21/11/2022
O TRANSTORNO ALIMENTAR RESTRITIVO EVITATIVO (TARE) é uma desordem psiquiátrica que geralmente se inicia no período de lactente, ou na primeira infância, podendo persistir na idade adulta.
Nele, não há preocupação com a imagem corporal, a pessoa simplesmente come pouquíssima quantidade ou evita os alimentos conforme suas características sensoriais (cheiro, cor, textura, temperatura). A grande questão associada a esse transtorno é que ele pode interferir negativamente no ganho ponderal, no crescimento e desenvolvimento físico e mental, podendo afetar a cognição da criança.
Além disso, esse transtorno também aumenta o estresse intradomiciliar, trazendo prejuízo para as relações familiares, bem como para o aspecto social da vida dessa criança.
🚩Quando suspeitar?
Quando a criança apresentar desinteresse ou esquiva para se alimentar de forma persistente e não conseguirmos garantir suas necessidades energéticas e/ou nutricionais, associada a PELO MENOS UM dos critérios abaixo:
1. Perda de peso significativa ou não recupera o peso/crescimento conforme esperado.

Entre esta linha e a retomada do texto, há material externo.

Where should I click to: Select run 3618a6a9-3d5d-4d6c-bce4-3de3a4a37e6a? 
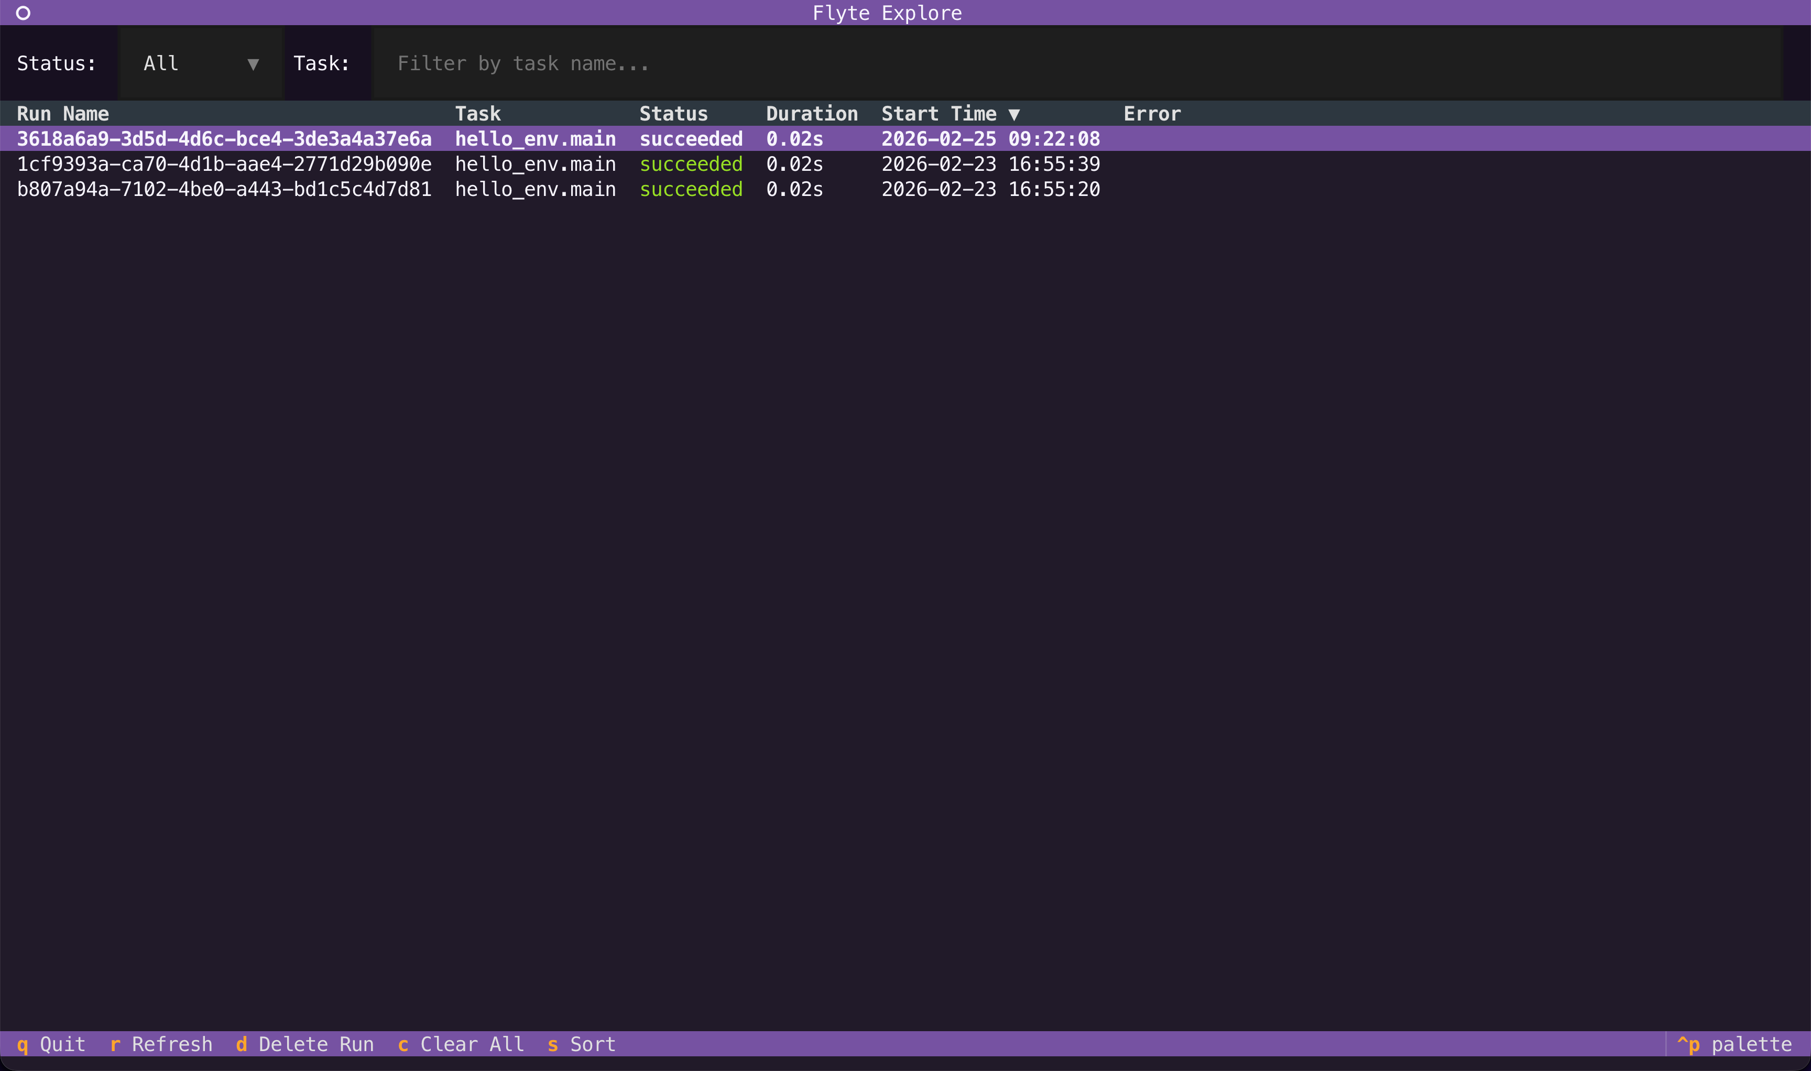coord(224,139)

2. Deficiência nutricional significativa.
3. Dependência de alimentação enteral ou suplementos nutricionais orais.
4. Interferência marcante no funcionamento psicossocial.
Outra coisa importante, é que ele pode acompanhar outros quadros psiquiátricos, como Deficiência Intelectual, Transtorno de Ansiedade, TOC, TDAH. Mas em especial, na faixa etária pediátrica, estaria o Transtorno do espectro autista, pelas questões sensoriais. O que não significa que está correlação é obrigatória. Alguns autistas terão problemas de seletividade, mas não terão o transtorno alimentar restritivo/evitativo.
A ansiedade familiar, bem como pais com algum transtorno alimentar, são fatores de risco para o desenvolvimento e pior prognóstico deste transtorno.
Caso conheça alguma criança passando por essa situação, a boa notícia é que tem tratamento!
A abordagem é multidisciplinar, com médico, psicólogo, nutricionista e, dependendo do caso, fonoaudiólogo e terapeuta ocupacional.
Bora!
Tem muita gente por aí simplificando e apenas mandando deixar a criança com fome, ou obrigando a comer, se expor, sem nem pensar em tratar!